"Энди Макнаб. Немедленная операция (engl) " - читать интересную книгу автора

flickering, doing his best Robert De Niro, "I just want to tell you that you
have the most beautiful eyes."
It was the most ridiulous chat-up line I'd ever heard.
Half an hour later he was escorting her into a cab.
Colin had been in charge of the troop when I went to Malaya.
Getting words out of him was still like drawing teeth; it would just be
a sniff and "That was good," or a sniff and "That was shit."
Eno had been on my first Selection and passed, getting in six months
before me. He was from the Queen's Regiment, a rarity in the Regiment.
Predictably, everybody spoke to him in a camp voice but for some
inexplicable reason also shouted, "Three queens, three queens," whenever
they saw him. A thin little midget, Eno was a tremendous racing snake,
heavily into triathlons.
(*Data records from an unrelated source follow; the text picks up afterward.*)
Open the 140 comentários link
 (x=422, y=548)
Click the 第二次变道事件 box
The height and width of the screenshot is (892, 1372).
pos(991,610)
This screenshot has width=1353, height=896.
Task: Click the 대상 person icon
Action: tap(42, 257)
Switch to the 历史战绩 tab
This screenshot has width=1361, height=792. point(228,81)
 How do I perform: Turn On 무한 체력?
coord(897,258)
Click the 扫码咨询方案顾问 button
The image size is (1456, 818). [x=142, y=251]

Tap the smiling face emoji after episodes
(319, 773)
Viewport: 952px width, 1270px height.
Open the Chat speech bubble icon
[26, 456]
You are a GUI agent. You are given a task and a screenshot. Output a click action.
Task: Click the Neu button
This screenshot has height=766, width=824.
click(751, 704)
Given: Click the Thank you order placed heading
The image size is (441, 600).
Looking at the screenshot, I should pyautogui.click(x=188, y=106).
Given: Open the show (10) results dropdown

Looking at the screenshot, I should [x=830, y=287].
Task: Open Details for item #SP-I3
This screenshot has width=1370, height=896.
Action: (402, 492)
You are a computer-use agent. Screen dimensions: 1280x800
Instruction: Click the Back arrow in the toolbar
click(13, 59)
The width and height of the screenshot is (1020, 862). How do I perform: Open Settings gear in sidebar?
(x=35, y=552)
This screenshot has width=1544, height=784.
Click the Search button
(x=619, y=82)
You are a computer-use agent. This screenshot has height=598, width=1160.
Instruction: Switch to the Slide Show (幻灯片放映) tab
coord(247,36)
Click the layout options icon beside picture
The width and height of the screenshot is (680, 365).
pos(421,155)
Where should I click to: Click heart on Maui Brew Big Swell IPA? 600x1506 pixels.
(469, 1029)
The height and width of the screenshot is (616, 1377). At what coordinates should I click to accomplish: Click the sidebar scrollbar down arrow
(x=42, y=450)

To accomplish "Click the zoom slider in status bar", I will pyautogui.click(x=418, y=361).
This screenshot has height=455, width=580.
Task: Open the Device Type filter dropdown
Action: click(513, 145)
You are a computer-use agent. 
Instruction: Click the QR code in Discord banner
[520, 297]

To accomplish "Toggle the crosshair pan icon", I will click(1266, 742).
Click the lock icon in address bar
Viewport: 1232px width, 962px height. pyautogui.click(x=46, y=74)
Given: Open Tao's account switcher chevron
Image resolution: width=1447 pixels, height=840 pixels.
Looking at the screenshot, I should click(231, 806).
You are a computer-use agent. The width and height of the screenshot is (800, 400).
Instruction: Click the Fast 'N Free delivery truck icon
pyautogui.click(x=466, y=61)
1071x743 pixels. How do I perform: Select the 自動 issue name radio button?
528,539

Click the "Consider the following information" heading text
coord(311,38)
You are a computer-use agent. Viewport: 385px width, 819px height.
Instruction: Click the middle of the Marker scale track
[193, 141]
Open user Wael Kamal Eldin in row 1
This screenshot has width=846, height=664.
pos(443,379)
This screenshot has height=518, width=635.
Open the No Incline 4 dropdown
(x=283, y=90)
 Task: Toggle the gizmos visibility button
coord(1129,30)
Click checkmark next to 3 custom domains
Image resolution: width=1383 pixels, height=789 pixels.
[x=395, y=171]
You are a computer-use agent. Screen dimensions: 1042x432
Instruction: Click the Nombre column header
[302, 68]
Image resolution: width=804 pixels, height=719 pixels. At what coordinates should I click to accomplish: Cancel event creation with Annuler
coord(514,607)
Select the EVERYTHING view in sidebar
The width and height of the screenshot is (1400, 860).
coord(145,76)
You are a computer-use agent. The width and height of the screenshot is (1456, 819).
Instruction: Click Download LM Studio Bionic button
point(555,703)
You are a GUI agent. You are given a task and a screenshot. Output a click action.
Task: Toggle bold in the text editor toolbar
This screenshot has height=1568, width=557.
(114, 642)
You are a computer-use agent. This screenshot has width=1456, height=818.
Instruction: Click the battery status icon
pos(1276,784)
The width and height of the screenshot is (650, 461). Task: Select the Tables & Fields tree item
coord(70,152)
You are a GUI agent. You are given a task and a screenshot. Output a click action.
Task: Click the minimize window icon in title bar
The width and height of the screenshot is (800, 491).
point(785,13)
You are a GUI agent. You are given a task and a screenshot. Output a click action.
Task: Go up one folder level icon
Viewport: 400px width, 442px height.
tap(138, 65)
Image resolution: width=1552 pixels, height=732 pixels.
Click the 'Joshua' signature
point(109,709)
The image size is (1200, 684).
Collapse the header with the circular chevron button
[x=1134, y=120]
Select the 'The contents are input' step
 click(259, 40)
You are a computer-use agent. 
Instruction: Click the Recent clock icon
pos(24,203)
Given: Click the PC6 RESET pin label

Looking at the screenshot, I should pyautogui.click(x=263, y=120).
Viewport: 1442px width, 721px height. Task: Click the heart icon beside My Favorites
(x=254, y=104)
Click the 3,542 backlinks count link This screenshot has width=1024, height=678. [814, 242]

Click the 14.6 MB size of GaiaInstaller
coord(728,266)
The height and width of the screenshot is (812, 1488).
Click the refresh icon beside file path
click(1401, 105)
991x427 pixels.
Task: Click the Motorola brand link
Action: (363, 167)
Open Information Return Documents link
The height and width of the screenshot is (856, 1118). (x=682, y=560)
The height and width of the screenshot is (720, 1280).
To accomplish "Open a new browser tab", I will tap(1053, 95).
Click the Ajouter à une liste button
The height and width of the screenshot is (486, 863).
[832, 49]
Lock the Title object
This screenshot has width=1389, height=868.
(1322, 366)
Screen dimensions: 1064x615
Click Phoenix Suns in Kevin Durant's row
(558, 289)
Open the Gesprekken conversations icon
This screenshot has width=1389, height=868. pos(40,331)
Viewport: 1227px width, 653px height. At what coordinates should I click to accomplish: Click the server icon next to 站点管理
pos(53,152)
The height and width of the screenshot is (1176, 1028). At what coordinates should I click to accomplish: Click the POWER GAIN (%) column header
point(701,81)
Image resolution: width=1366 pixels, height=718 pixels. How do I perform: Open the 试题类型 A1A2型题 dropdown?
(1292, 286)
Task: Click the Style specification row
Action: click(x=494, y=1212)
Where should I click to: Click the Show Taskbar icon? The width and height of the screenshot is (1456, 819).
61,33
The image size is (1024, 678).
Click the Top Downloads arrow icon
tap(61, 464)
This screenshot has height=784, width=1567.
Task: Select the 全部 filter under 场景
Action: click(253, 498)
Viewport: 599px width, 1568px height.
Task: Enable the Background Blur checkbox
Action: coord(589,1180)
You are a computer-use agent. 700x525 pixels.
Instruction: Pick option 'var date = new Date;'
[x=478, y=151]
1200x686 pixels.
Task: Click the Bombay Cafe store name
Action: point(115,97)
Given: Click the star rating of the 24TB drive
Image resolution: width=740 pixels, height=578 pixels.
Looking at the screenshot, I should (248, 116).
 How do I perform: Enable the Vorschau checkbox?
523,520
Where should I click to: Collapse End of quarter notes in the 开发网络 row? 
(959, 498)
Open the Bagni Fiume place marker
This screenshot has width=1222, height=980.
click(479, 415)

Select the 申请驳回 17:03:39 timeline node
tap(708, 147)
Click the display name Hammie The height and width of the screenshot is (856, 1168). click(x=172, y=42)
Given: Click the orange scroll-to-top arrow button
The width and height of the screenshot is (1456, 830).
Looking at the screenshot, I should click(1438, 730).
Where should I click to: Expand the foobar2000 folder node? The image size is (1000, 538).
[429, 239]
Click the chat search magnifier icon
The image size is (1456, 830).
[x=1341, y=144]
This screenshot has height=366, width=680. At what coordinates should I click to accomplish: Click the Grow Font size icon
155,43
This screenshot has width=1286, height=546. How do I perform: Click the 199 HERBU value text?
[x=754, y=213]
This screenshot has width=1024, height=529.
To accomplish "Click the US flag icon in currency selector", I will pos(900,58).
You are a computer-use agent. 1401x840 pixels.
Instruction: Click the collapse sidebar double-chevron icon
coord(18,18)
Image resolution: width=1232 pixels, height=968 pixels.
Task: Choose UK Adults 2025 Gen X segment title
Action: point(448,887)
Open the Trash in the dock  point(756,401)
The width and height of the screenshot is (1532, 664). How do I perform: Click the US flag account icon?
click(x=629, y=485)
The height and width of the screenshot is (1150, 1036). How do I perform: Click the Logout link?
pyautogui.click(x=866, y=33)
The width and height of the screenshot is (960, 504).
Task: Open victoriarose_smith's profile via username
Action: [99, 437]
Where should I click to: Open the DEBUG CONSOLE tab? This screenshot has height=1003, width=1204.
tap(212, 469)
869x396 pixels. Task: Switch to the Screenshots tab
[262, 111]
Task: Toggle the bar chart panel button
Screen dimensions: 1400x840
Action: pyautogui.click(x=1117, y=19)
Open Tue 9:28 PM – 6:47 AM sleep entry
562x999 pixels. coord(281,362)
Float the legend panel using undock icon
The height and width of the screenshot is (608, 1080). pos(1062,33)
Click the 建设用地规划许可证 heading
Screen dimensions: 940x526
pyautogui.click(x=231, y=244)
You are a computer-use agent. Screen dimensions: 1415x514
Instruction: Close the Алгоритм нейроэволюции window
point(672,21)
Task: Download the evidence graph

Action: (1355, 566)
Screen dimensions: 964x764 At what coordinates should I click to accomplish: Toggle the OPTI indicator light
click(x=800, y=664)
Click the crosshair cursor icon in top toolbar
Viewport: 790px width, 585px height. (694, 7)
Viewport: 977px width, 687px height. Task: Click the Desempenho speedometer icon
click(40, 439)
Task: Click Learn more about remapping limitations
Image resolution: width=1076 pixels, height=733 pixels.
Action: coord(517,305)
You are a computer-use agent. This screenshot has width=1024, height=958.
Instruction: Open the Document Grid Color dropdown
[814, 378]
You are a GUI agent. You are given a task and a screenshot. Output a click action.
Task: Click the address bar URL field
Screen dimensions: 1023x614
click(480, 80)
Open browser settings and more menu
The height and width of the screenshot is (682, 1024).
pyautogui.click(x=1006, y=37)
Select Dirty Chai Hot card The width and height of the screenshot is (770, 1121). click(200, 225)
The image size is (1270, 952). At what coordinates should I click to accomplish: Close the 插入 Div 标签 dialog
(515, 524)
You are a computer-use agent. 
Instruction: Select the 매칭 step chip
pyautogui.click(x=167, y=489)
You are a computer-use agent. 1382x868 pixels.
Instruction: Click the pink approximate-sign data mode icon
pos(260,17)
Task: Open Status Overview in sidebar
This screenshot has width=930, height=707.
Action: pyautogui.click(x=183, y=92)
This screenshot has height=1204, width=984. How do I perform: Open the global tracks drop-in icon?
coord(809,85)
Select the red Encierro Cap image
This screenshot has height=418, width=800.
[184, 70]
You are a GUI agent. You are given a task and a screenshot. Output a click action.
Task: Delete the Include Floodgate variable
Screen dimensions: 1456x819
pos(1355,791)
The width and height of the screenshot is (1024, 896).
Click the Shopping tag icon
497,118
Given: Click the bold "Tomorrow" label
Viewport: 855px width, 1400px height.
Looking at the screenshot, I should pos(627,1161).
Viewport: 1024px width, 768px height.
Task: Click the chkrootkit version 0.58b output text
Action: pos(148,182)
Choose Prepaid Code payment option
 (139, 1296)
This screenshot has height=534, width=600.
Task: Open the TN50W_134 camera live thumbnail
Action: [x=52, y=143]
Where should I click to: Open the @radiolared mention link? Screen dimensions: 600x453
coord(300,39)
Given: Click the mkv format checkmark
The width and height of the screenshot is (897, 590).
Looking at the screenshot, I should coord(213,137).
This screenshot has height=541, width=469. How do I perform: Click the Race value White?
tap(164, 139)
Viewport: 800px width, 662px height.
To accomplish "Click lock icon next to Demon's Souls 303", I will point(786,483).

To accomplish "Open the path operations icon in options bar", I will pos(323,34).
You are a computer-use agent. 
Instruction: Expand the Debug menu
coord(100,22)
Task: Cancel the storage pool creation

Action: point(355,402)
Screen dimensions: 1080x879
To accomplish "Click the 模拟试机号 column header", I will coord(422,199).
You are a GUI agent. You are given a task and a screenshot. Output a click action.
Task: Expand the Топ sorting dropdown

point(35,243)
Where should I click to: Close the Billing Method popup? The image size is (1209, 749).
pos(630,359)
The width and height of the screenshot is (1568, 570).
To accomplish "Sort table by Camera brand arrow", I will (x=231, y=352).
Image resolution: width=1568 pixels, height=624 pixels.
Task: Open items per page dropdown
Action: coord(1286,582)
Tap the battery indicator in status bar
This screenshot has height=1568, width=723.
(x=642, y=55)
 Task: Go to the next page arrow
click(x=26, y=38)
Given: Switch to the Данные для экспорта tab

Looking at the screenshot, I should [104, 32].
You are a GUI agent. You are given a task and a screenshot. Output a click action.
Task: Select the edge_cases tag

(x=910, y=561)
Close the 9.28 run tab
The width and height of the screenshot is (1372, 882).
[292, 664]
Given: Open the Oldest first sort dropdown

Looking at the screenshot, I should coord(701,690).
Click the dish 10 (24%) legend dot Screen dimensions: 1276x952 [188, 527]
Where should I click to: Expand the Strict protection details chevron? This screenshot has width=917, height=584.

He smoked twenty a day but was so fit that at one
championship he stood at the start line with a fag in his mouth.
"Got to spark myself up, ain't I?" he said. Eno was very much like
Colin, never flapped, never got excited, and you had to beat him up to have
a conversation.
Jock was there, too, whom I'd met on Selection. There seemed to be no
compromise with him. He had a policy of working really hard, being
incredibly serious at work; then when it was fun time, it was outrageous fun
time.
We were at a squadron party once; he went up to the colonel's wife, and
he said, "Do you fancy a dance?"
She said, "Yes, that would be lovely," so Jock walked her onto the
middle of the dance floor, pulled out a Michael Jackson mask, and taught her
to moon-walk.
Frank Collins was still Mr. Calm and Casual. He never shouted, never
got annoyed. Steve told me he had been one of the youngest soldiers in the
Regiment when he did the embassy in 1980. From the first night of the siege
he and the rest of the assault team were ready on the roof, dressed in full
black kit and expecting the order to go in at any moment. It must have been
tense stuffbut not for Frank.
Apparently he was so relaxed he took a pillow with him to snooze away
an hour or two. I knew he was into climbing, canoeing, free fall, and
religion, and I found out he was being called Joseph at this stage because
he was into carpentry as well.
"You'll never see Frank when there's nothing going on," Nosh said.
"He'll be doing the family business."
He was going down to one of the local timber yards and making tables
and cupboards and things that he was going to be taking back to the UK for
his house. In fact they were quite good-big kitchen tables and things.
I was lying on my bed one day, scratching my arse and drinking tea,
when Frank came in said, "You bored, or what?"
"Yeah, I'm doing nothing, just hanging around."
I "Do you want something to read?"
"Yeah, what you got?"
"I've got something with sex, violence, intrigue, you name it, it's got
it."
"Okay, yeah, I'll have a read of it."
So Frank went to his room, fetched the book, and tossed it onto my bed.